One type of organization that definitely benefits from continuous delivery is the data center. For CenturyLink, moving to a continuous delivery model helped them make changes to deployment scripts and machine configurations as seamlessly as possible, with as little manual intervention as necessary, according to Matt Wrock, senior software engineer at Chef and former principal software engineer at CenturyLink Cloud. The company was also looking for a better way to troubleshoot. "If something goes wrong, I don't have to ask my colleague, 'Did you do this command or click this thing?' " he says. Instead, all that information is in the script and can be debugged.
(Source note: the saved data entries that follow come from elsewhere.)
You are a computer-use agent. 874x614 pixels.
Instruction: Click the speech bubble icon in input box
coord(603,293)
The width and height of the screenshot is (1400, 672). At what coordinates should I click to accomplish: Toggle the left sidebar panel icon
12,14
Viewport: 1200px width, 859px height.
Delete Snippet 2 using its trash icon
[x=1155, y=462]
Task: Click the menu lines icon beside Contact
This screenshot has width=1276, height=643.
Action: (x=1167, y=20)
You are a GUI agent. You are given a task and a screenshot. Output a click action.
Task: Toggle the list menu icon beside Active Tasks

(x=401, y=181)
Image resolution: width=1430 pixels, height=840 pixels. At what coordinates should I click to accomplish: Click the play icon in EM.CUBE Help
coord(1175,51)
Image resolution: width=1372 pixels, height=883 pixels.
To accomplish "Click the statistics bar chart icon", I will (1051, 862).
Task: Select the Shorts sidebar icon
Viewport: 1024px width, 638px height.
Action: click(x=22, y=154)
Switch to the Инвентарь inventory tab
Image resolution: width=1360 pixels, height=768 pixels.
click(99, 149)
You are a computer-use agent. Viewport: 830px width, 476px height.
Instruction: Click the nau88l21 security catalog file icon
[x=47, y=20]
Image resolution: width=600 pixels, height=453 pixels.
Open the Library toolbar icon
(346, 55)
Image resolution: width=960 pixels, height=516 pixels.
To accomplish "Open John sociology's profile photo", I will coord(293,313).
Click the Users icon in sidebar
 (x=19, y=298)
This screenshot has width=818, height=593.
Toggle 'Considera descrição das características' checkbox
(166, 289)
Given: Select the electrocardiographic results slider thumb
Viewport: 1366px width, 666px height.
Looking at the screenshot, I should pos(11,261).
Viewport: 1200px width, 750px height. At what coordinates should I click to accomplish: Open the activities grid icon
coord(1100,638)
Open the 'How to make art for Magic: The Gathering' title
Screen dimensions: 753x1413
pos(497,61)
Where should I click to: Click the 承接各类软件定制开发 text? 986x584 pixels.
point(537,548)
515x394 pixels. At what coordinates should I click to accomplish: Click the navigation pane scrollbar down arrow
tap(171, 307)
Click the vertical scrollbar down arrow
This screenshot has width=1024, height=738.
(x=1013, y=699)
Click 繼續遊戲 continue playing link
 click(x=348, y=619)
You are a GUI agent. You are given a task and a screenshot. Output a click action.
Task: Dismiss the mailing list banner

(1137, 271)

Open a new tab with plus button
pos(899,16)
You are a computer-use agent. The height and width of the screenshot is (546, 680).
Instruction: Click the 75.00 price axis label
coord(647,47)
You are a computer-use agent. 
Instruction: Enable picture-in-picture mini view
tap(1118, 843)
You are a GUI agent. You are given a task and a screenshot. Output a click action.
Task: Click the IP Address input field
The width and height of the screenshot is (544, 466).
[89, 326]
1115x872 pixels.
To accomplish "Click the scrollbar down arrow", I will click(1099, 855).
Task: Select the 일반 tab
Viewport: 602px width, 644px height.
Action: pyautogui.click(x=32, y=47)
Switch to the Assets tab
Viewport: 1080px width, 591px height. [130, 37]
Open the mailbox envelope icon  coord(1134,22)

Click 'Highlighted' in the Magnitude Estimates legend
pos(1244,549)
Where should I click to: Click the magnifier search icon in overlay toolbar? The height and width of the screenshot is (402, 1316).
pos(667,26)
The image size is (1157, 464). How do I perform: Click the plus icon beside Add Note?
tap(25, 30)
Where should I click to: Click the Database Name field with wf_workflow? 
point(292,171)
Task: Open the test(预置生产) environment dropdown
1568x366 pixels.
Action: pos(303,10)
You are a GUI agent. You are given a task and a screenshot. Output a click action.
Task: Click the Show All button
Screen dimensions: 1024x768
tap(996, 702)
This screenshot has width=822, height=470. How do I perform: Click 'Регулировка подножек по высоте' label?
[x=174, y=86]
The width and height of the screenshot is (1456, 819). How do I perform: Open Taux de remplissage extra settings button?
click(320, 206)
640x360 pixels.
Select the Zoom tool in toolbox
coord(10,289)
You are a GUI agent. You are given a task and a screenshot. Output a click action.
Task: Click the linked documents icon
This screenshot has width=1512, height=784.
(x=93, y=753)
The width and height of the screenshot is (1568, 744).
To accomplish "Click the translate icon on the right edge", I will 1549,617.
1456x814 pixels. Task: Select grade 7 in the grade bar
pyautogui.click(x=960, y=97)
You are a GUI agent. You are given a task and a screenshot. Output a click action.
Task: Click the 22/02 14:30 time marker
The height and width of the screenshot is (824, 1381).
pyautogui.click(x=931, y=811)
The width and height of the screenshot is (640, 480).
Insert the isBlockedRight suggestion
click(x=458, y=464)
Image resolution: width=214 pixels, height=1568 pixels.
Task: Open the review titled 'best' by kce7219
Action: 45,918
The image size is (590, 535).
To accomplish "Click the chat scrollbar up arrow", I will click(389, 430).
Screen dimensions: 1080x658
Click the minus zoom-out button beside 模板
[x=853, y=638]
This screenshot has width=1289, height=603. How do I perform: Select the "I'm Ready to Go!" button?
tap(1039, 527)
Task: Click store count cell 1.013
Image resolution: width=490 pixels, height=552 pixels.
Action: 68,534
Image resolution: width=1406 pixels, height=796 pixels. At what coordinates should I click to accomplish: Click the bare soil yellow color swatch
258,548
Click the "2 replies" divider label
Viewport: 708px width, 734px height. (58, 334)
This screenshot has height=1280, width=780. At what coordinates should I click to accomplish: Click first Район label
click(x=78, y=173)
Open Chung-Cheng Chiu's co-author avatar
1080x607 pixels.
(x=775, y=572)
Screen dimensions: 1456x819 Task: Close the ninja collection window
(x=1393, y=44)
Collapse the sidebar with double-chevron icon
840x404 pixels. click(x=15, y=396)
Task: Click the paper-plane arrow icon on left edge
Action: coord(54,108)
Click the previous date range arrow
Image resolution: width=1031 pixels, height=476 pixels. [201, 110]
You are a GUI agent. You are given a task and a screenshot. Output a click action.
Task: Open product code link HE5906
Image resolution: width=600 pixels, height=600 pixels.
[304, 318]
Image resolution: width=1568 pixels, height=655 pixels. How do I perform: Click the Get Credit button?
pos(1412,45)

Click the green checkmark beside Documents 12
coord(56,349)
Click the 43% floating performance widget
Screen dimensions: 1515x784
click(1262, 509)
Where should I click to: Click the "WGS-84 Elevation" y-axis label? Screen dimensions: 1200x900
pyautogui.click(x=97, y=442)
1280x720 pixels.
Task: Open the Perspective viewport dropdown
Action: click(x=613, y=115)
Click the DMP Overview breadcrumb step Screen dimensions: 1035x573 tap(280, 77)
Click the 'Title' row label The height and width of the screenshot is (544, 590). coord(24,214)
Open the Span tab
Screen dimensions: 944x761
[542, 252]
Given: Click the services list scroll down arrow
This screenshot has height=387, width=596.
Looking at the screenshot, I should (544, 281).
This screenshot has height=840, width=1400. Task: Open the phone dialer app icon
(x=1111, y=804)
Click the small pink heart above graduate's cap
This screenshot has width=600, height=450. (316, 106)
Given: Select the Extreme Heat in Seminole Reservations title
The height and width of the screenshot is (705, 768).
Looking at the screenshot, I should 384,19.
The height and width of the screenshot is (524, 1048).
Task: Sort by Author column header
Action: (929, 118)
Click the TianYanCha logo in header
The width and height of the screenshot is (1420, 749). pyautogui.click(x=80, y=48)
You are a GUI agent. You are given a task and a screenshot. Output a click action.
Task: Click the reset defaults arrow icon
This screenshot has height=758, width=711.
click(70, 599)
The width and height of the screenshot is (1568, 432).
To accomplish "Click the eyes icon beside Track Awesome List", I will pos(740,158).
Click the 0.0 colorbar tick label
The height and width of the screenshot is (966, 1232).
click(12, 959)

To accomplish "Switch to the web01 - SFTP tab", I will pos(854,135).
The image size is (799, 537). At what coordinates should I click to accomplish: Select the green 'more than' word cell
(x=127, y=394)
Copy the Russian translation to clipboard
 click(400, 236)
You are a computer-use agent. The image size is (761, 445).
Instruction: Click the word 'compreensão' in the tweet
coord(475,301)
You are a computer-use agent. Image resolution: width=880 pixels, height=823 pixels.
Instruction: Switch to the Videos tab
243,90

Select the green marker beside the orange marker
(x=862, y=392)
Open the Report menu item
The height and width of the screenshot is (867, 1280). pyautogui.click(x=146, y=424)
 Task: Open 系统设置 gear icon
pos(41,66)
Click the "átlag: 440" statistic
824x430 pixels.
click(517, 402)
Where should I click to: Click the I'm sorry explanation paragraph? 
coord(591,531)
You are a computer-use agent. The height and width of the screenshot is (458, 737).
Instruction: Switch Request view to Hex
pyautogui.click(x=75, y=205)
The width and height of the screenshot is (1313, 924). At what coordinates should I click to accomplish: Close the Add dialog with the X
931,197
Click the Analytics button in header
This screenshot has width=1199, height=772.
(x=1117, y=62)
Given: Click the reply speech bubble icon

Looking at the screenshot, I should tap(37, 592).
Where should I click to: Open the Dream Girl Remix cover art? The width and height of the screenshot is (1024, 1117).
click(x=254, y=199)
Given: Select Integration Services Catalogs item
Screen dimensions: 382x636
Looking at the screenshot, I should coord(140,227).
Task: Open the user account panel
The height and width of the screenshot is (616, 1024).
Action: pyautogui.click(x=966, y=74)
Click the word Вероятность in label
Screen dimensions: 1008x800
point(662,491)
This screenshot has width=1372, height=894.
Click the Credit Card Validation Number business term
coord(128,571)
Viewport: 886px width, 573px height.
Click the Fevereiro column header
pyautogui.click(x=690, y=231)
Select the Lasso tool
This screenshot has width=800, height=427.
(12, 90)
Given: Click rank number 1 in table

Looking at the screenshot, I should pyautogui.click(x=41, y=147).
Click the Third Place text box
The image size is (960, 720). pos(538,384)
CenturyLink hasn't changed its mechanism of deployment with continuous delivery, but what is being deployed is different. "One thing to be aware of is that we're not doing a deployment on every code change," Wrock says. "The pipeline doesn't flow to production continuously." This is because a daily or more frequent deployment would just create unnecessary overhead when there isn't anything to deploy, he adds.

The pipeline begins by pushing a code change into source control using GitHub. CenturyLink's continuous integration server, which uses the continuous integration tool TeamCity, picks up the change. Because CenturyLink uses Chef-based infrastructure code, the Foodcritic tool conducts the lower-level unit tests on the Chef cookbook. If it passes, the cookbook is submitted into the QA Chef server, in the test environment. An entire dependency tree is drawn on that cookbook, and CenturyLink runs kitchen tests that will spin up a virtual machine or container that runs through the entire server configuration governed by the cookbook change. Once that's complete, the cookbook versions are promoted into the real QA environment, where people are working off the infrastructure these cookbooks are creating, Wrock says.

This is where problems are spotted before the new code is deployed in production, according to Wrock. Before a production deployment, several QA data centers are put in the same state as the data center where the new code is sitting, which will show the team what will happen if the new code goes into production. Usually the code will run smoothly, but nuances in data centers can sometimes cause snags, he says. But once the QA deployment is finished, the code is pushed to production.

"In our case, QA and production are totally separate," Wrock says. "No QA server can talk to a production server." Some individuals have keys on a machine that grant access to both of those domains, and they will be the ones to run the command to push new cookbooks from QA into production, but not all at once. A canary data center (think of the canary in the coal mine) is the first to receive the new code so that, if something goes wrong in the canary, the external customers don't suffer, Wrock says. "The idea is that all of our data centers and infrastructure code are in the same state, so if something goes wrong in this one, something will go wrong in another."

Continuously competitive

Ultimately, it depends on the business and its goals. But for non-web companies, it's worth taking a page from Google's playbook and considering continuous delivery to speed upgrades and feature releases. That doesn't mean new code every hour; it means releasing new features or fixes at a rate that the business can handle. In turn, companies can gain a competitive edge by having new software in production, whether it's being pushed out to internal or external customers.